Antonello Venditti: «Ecco il mio nuovo disco»
Esce domani "Goodbye N9vecento", l'album che segna il ritorno di Venditti sulle scene dopo quattro anni di silenzio (o due, considerando "Antonello nel paese delle Meraviglie", 1997, una rilettura dei suoi classici rielaborati con un'orchestra). Il cantautore romano appare decisamente soddisfatto: «Le canzoni del disco sono piccole canzoni di vita quotidiana, che però tracciano un parallelismo con grandi temi, con la globalità del mondo. In copertina è rappresentata la situazione astrale dei cieli di Roma - la mia città - il primo gennaio del 2000. Il filo conduttore di tutto questo è, come al solito, l'amore».

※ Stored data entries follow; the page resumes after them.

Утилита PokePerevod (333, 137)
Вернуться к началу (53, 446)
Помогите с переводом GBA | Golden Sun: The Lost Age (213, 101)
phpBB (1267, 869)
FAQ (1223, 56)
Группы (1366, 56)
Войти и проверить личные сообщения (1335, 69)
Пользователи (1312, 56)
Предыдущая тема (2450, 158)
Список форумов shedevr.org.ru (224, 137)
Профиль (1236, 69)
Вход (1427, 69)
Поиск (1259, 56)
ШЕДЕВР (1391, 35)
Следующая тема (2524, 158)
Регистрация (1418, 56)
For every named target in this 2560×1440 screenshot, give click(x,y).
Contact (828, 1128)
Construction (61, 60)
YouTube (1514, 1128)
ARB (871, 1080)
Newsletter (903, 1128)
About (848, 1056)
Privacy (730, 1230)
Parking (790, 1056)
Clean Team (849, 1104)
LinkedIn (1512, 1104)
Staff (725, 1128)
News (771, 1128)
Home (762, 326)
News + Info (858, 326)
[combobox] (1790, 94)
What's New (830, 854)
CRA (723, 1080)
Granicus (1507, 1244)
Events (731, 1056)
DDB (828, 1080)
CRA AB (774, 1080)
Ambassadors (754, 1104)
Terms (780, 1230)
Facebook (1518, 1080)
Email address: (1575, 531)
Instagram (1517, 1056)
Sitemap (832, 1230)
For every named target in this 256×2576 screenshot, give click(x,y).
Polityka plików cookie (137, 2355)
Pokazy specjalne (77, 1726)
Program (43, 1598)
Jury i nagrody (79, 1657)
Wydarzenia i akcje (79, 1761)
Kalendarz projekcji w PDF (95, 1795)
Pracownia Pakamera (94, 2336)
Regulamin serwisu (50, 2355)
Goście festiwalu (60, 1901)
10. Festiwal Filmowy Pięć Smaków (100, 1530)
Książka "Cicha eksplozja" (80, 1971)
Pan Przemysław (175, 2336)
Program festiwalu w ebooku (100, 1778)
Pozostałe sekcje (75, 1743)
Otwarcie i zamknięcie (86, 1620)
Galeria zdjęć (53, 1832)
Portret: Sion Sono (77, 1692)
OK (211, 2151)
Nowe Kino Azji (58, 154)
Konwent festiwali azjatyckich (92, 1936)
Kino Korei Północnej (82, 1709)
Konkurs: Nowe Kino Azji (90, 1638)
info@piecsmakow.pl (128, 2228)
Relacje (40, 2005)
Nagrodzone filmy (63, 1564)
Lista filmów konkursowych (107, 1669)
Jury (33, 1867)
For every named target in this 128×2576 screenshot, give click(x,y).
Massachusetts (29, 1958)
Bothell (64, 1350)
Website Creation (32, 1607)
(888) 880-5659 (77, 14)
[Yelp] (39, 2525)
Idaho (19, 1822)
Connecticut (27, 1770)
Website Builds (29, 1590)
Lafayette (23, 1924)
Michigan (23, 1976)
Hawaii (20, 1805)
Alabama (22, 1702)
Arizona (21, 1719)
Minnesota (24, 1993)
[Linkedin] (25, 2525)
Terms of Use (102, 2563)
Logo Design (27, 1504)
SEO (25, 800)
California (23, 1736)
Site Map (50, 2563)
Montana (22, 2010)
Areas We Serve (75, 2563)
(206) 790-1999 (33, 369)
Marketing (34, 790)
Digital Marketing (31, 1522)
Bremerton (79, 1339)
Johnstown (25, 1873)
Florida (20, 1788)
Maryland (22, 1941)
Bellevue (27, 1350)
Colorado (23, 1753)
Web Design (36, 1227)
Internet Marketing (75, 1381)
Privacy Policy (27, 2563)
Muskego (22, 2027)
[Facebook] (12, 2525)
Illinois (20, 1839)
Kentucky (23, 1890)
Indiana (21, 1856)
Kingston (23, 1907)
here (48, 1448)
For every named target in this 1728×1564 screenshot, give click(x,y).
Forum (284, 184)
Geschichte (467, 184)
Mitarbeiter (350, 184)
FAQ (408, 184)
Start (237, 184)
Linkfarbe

Nove brani che parlano d'amore, dunque, ma anche di musica; e poi di guerre, di esodi, di fine millennio («Senza allarmismi. Non credo che col 2000 nulla cambierà, almeno non all'improvviso; certo, ci saranno tendenze nuove. Ma questa è una cosa comune a ogni epoca»). E di calcio: «Non potevo farne a meno. Comporre "La coscienza di Zeman" mi ha dato grosse soddisfazioni: Zeman è il simbolo dell'onestà, della rettitudine, della solidarietà. Che, al giorno d'oggi, pare non contino più niente: la nostra società esalta i vincitori. E allora bisogna vincere ad ogni costo; non importa essere leali».
Considerazioni morali a parte, "Goodbye N9vecento" rappresenta per Venditti qualcosa di nuovo anche dal punto di vista musicale: «E' stato un album in un certo senso 'facile'. Sentivo dentro una grossa urgenza di scrivere. Voglio dire che a me serviva solo la squadra; il gioco lo conoscevo già. Ho trovato i personaggi che facevano al caso mio; ho scelto dei musicisti in grado di farmi fare quello che volevano loro. Intendo dire che ho scelto persone con idee diverse dalle mie, che vivevano il loro 'viaggio musicale' personale. Dal nostro incontro è nato un disco con un suono nuovo rispetto a quello che ho usato in passato; i pezzi partono spesso dalle chitarre, e non dal pianoforte, e la mia voce in alcuni casi è quasi coperta dagli strumenti. Tutto voluto: abbiamo voluto affrontare un'avventura nuova, una nuova 'partita'. E' stato stimolante».
Dai primi di ottobre le emittenti tv trasmetteranno il video del primo singolo tratto dall'album, "In questo mondo che non puoi capire". La regia del video (realizzato da Clip Television) è di Radu Mihaileanu, autore del film "Train de vie". Commenta Antonello: «Sono sicuro che piacerà. E' un lavoro molto interessante, ma non voglio anticipare niente. Meglio che ve lo guardiate».